Cette nuit-là, nous avons dormi sur ce que nous avons trouvé et comme j’avais dix ans et que j’étais épuisé, je me suis juste étendu sur le sol à côté du camion et je me suis endormi. Nous n’avions pas grand-chose à manger, seulement les restes des provisions que nous avions réussi à recueillir les deux jours précédents. Le lendemain, j’ai été réveillé à l’aube par mes parents et à nouveau, nous avons repris notre route. Le chauffeur s’était arrangé pour obtenir de l’essence et du pain dans une ferme ou dans le hameau que nous avions traversé. Il semblait que même dans cette confusion, on pouvait trouver l’essentiel – en y mettant le prix.
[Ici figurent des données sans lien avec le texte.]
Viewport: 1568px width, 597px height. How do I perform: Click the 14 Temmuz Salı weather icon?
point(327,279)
Nous voulions traverser la Somme, pensant être plus en sécurité de l’autre côté, mais nous ne l’avons jamais atteinte. L’armée allemande y était arrivée avant nous et avait été temporairement stoppée par la destruction d’un pont. Il y avait des réfugiés qui rentraient chez eux, incitant les gens à s’en retourner et leur disant que la guerre était finie pour eux. Tout se passait de façon fort civile, avec de jeunes soldats allemands souriants se réjouissant de leur victoire dans la bataille. Ils nous ont offert du pain, des conserves et des Leberwurst, les fameuses saucisses de foie. Quand ils ont su que nous manquions d’huile et d’essence, ils sont descendus de leur voiture blindée, ont rampé dessous et ont siphonné de l’huile de leur moteur qu’ils nous ont remise. C’était un soulagement pour nous car le vieux camion perdait dangereusement son huile. Toujours avec de grands sourires, ils nous ont aussi donné de l’essence, répétant sans arrêt que la guerre était finie pour nous et que nous devions rentrer à la maison. Incapable de faire autre chose, nous avons fait demi-tour et nous sommes repartis vers le nord, vers la Belgique, Anvers et notre maison.
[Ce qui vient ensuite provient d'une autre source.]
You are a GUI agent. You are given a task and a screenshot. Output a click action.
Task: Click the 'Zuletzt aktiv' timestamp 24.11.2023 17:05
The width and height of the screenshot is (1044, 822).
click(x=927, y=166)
Le vétéran juif de la Première Guerre mondiale qui avait rejoint notre groupe à La Panne ne cachait pas son aversion pour les Allemands et malgré les avertissements de tous les adultes, persistait à se déclarer vétéran belge et juif. Nous nous sommes arrêtés à Amiens pour prendre de l’essence à la Kommandantur – le quartier général militaire allemand – et nous y avons trouvé le commandant, un homme de grande taille, aux cheveux gris, qui se tenait juste devant. Quelqu’un l’avait peut-être averti de la présence du vétéran juif ou peut-être estce à cause de l’insistance de ce dernier à affirmer si ostensiblement son identité et son opinion des Allemands. Toujours est-il que l’officier a ordonné au vieil homme de descendre du camion, menaçant de ne pas nous donner d’essence s’il n’obtempérait pas. « Vous, le Juif, vous marchez » a-t-il dit. Nous avons continué le coeur gros. Tout au long de notre voyage de retour vers Anvers, nous avons constaté les marques de la défaite des troupes alliées et l’écrasante domination de l’armée allemande. Toujours plus de chars – petits, moyens et gros – grondaient sur les routes, repoussant les colonnes de réfugiés sur les bas-côtés. Où que nous regardions dans les champs au-delà de la route, il y avait des soldats allemands nettoyant leurs armes et leurs machines. Et au-dessus de tout ce spectacle, le soleil brillait de façon incongrue dans un ciel parfaitement bleu.